ASU-CodeDevils / scraper.codedevils.org

A system for scraping job postings from various websites and serving the collected data through an API.
https://codedevils.org
MIT License
0 stars 1 forks source link

CD Job Scraper

Project Description

The Job Scraper Project is designed to create a comprehensive system for scraping job postings from various websites and serving the collected data through an API built with SpringBoot.

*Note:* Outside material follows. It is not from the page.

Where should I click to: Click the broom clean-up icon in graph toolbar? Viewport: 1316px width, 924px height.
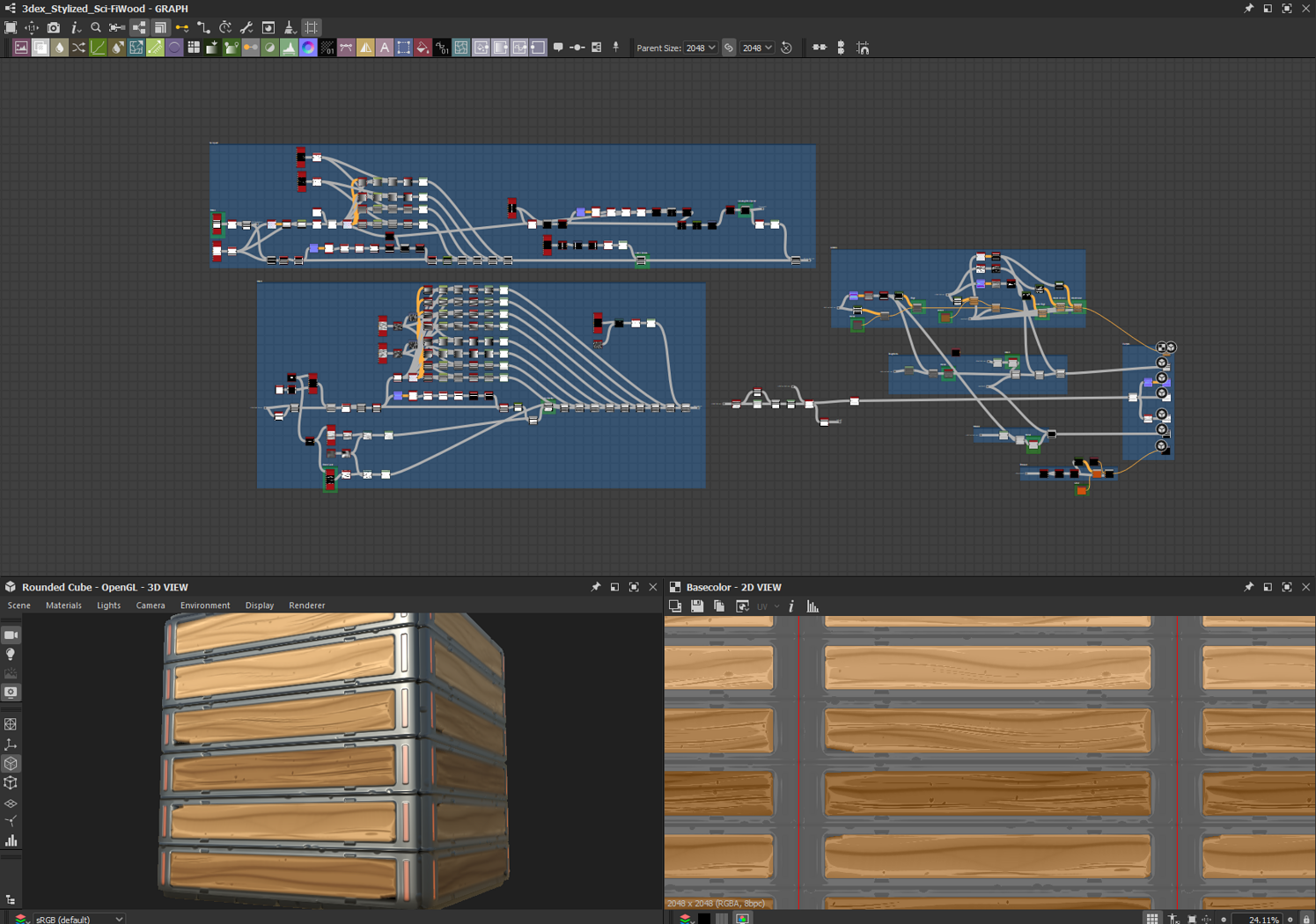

The project involves multiple contributors who will each be responsible for implementing a script to scrape different job posting websites.

How It Works

  1. Adding Websites :

    • Users can suggest new job posting websites to be added to the scraping pipeline.
    • These suggestions are reviewed and added to the list of target websites.
  2. Contributor Workflow :

    • Each contributor is assigned a website from the list.
    • They inspect the website to understand its structure and identify the necessary elements for scraping.
    • They then implement the scraping logic using appropriate tools and libraries.
  3. Scraping and Data Storage :

    • The scraping service runs at scheduled intervals to collect job postings from the target websites.
    • The collected data is stored in a database for easy access and management.
  4. API Access :

    • The stored job posting data is made available through a RESTful API built with Spring Boot.
    • Users can query the API to retrieve job postings based on various criteria.

Getting Started

To get started with the CD Job Scraper Project, follow these steps:

  1. Clone the Repository :

    git clone https://github.com/ASU-CodeDevils/scraper.codedevils.org.git
    # Or if you have ssh set up
    git clone git@github.com:ASU-CodeDevils/scraper.codedevils.org.git
    
    # Navigate to the cloned directory
    cd scraper.codedevils.org
  2. Set Up the Environment :

    • Make sure you have Docker Desktop installed and running.
    • Ensure you have Java (Version 21) and Gradle (Version 8.5) installed.
      • For UNIX systems (i.e. macOS, Linux, or Windows WSL), use SDKMAN to install the correct version of Java and Gradle.
      • Not recommended: For Windows systems, install Java 21 and Gradle 8.5 manually.
    • Set up your local environment variables: create a file called .env in the root directory and add the following lines:

      MYSQL_ROOT_PASSWORD=<create your own password>
      MYSQL_DATABASE=<name your database>
      MYSQL_USER=<create your own username>
      MYSQL_PASSWORD=<create a differnent password than ROOT_PASSWORD>
      MYSQL_URL=jdbc:mysql://localhost:3306/<MYSQL_DATABASE>
  3. Run the Application :

    Using command line:

    ./gradlew bootRun

    If you use IntelliJ, use the Run menu to run the application. If you are using Visual Studio Code, install the extensions Gradle for Java and Spring Boot Extension Pack.

  4. Contribute :

    • Check the issues or the GitHub projects for available tasks.
    • Find a task that interests you and assign yourself to it. (You should only have one task assigned to you at a time.)
    • Update the Status column to In Progress.
    • Fill in the Start Date column with the date you assigned yourself to the task. (Note: You will have 1-week time to finish the task before it is up for grabs for anyone else.)
    • Follow the guidelines to implement the scraping logic and submit your code via a pull request.

License

This project is licensed under the MIT License. See the LICENSE file for details.